Agne Boklund

Personal information
- Full name: Agne Sigurd Boklund
- Date of birth: 29 September 1904
- Place of birth: Malmö, Sweden
- Date of death: 6 August 1949 (aged 44)
- Place of death: Malmö, Sweden
- Position: Goalkeeper

Senior career*
- Years: Team / Apps / (Gls)
- –1923: Malmö BI
- 1923–1924: IFK Malmö
- 1924–1927: Santos / 58 / (0)
- 1927–1933: IFK Malmö / 83+

= Agne Boklund =

Swedish association football player

Agne Sigurd Boklund (29 September 1904 – 6 August 1949) was a Swedish footballer who played as a goalkeeper.

==Club career==
Boklund began his career with Malmö BI before signing with IFK Malmö for a short period of time.
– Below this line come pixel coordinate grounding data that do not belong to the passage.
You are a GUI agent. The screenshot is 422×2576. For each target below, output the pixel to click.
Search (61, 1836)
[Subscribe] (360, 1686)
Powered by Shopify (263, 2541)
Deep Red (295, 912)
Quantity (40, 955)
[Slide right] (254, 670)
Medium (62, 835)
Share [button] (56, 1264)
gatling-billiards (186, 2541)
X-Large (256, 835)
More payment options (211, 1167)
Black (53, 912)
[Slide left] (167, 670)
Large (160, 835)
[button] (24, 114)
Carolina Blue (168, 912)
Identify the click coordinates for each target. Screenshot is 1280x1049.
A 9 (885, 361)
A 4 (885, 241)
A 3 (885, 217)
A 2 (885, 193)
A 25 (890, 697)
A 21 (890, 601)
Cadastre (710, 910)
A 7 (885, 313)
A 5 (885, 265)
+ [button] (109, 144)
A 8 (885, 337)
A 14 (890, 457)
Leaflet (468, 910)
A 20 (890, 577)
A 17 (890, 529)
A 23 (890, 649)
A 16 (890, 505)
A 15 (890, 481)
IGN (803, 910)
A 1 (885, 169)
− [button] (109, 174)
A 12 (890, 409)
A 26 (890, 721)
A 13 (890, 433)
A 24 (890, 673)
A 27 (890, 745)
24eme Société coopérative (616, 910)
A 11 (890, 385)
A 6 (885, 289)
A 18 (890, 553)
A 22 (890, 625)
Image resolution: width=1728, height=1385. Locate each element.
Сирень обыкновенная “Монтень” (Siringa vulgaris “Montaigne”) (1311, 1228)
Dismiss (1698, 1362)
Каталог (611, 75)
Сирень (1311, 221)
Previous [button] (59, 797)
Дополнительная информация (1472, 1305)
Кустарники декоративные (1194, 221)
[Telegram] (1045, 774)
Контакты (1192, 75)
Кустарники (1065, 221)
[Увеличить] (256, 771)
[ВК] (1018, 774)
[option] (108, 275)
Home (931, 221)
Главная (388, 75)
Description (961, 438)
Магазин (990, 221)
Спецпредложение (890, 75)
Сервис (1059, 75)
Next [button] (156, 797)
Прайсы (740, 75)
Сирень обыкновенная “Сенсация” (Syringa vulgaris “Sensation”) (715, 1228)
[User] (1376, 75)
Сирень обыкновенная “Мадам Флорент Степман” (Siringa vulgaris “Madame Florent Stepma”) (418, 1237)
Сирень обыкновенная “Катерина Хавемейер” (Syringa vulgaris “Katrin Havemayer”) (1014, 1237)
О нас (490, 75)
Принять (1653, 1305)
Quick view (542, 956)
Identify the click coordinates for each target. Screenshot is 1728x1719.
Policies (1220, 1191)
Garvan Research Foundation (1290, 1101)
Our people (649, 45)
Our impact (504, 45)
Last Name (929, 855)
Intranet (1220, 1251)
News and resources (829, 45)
In 1924, he moved to Brazil and began work at both the Johnson Line, a shipping company, and the Swedish consulate in São Paulo. He initially had no intention to play football in the new country, but was eventually persuaded by a Swedish companion, who incidentally had membership in Santos, to join the Brazilian powerhouse club. He became the first Swedish footballer to ever play in Brazil. He made 58 appearances during his three years in Brazil, including playing a game against José Leandro Andrade. Notably, Boklund missed a crucial game against Ypiranga because of a torrential rainstorm, which stranded him between Itapetininga and Sorocaba. He sent a letter to the Santos board to explain his absence. The handwritten letter was re-discovered in 2018 and made the club realize they had incorrectly recorded his presence in the game in their statistics. In 1927 Boklund returned to Sweden and IFK Malmö. He made his Allsvenskan debut on 5 August 1928 against Helsingborgs IF, and proceeded to play another 83 Allsvenskan games. He passed away on 6 August 1949, at the age of 44.